The first thing that strikes you is the lack of glamour.
The ITV studios in London are located in a curious building, more brutal than Brutalist. A factory for the famous, being lead around its winding stairways and long corridors is a little like strolling through some surreal high school occupied solely by adults.
Newly televised (this is the first time the event has hit the idiot box) the BRIT Awards nominations show harks back towards a familiar set up. Music industry types (such as us lot) are granted a space on the floor, while enthusiastic youngsters are placed on the mezzanine. Just to make things look exciting and energetic for the viewers at home, a smattering of said youngsters are invited down to the front of the stage – presumably to block out the visage of radio pluggers, PRs and jaded hacks.
It’s an odd atmosphere. There’s no free booze (a much maligned fact amongst those on the floor) and the television format – shot slightly out of sync, with repeated takes for fluffed lines – disrupts the flow slightly.
Yet, somehow, it all comes together. Rudimental are the first to perform and the Hackney group are perhaps the perfect opening act. The kids scream, the industry types shuffle awkwardly and host Nick Grimshaw appears, microphone in hand and quiff extending towards the skylights.
Tom Odell struggles through a quick interview, perhaps suitably clad in a beige jacket, as a segment to introduce the BRIT Critics Choice award. This year’s winner Sam Smith readies himself to perform, and the symmetry is complete when the Disclosure collaborator appears wearing EXACTLY THE SAME COAT. Does the Critics Choice award come with a free jacket? We demand answers.
As the show goes on, though, the energy begins to lag. The industry types – clearly refusing to believe that ‘no free booze’ means exactly that – eventually grasp the truth and shuffle towards the door. The BRIT School kids do their best to maintain the noise levels as the crowd dissipates, while the live performances continue to inject some colour.
Pixie Lott marks her re-appearance with a scant pink uniform, while Tinie Tempah grabs the mic for a medley.
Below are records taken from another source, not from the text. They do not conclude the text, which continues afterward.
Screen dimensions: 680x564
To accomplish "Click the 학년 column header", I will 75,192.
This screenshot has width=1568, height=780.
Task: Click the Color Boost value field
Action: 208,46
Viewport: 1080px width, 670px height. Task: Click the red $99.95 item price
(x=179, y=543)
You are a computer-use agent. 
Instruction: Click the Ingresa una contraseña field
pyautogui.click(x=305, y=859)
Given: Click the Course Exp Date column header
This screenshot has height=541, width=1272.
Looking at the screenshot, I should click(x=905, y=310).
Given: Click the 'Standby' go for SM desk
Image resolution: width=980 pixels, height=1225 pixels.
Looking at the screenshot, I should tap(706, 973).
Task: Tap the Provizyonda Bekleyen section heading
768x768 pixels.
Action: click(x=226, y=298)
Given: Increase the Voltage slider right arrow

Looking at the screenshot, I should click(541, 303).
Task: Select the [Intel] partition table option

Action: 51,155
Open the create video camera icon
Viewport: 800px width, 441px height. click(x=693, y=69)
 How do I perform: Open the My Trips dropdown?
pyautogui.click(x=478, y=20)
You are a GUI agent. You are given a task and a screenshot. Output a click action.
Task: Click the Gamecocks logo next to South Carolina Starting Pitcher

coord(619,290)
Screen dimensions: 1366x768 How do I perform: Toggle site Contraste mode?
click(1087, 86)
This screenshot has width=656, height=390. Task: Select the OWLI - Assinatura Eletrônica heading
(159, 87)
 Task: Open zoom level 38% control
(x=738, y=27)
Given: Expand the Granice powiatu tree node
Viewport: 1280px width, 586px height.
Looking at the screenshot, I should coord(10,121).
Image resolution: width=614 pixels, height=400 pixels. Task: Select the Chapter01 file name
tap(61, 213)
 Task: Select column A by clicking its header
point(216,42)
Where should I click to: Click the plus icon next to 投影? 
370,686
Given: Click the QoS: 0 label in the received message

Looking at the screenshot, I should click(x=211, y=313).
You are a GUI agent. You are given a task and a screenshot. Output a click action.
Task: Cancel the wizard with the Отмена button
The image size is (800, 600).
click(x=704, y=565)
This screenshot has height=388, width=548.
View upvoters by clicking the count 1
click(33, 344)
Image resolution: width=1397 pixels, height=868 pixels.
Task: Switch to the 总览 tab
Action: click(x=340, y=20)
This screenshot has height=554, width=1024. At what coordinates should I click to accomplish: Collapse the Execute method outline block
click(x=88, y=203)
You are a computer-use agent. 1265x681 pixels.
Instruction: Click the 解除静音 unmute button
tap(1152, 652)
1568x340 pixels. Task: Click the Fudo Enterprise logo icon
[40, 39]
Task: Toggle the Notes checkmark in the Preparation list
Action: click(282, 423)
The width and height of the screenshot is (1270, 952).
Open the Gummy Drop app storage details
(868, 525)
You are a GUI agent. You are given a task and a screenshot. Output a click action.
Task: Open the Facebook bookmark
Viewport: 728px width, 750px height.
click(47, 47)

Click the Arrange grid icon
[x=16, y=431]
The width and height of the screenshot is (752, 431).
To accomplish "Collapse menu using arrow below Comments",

Is he really Tinie, you ask? Well, not quite. Nowhere near as small as Tinchy Stryder, for example, who in turn towers above MIK. Grime: a genre for the shortstop.
After a few final links, some fluffed lines and the odd (sometimes extremely odd) interview; the show draws to a close. It’s an odd affair – entirely artificial, yet at times engaging. Fun, even.
It’s a little like Boiler Room, yet replacing the anarchy of live online broadcasting with something approaching a schedule. Oh, and some unashamed enthusiasm. Somehow, when music gets cool, the fun often gets squeezed out.
Ultimately, though, it’s a missed opportunity on many levels. For one, the lack of fans, of genuine punters, gives the event an alien, slightly cold feel. For another, it simply proves an age-old argument: that a weekly music show, focussing on the charts and handled in the right manner, could well continue to succeed.
The BRIT Awards takes place on February 19th.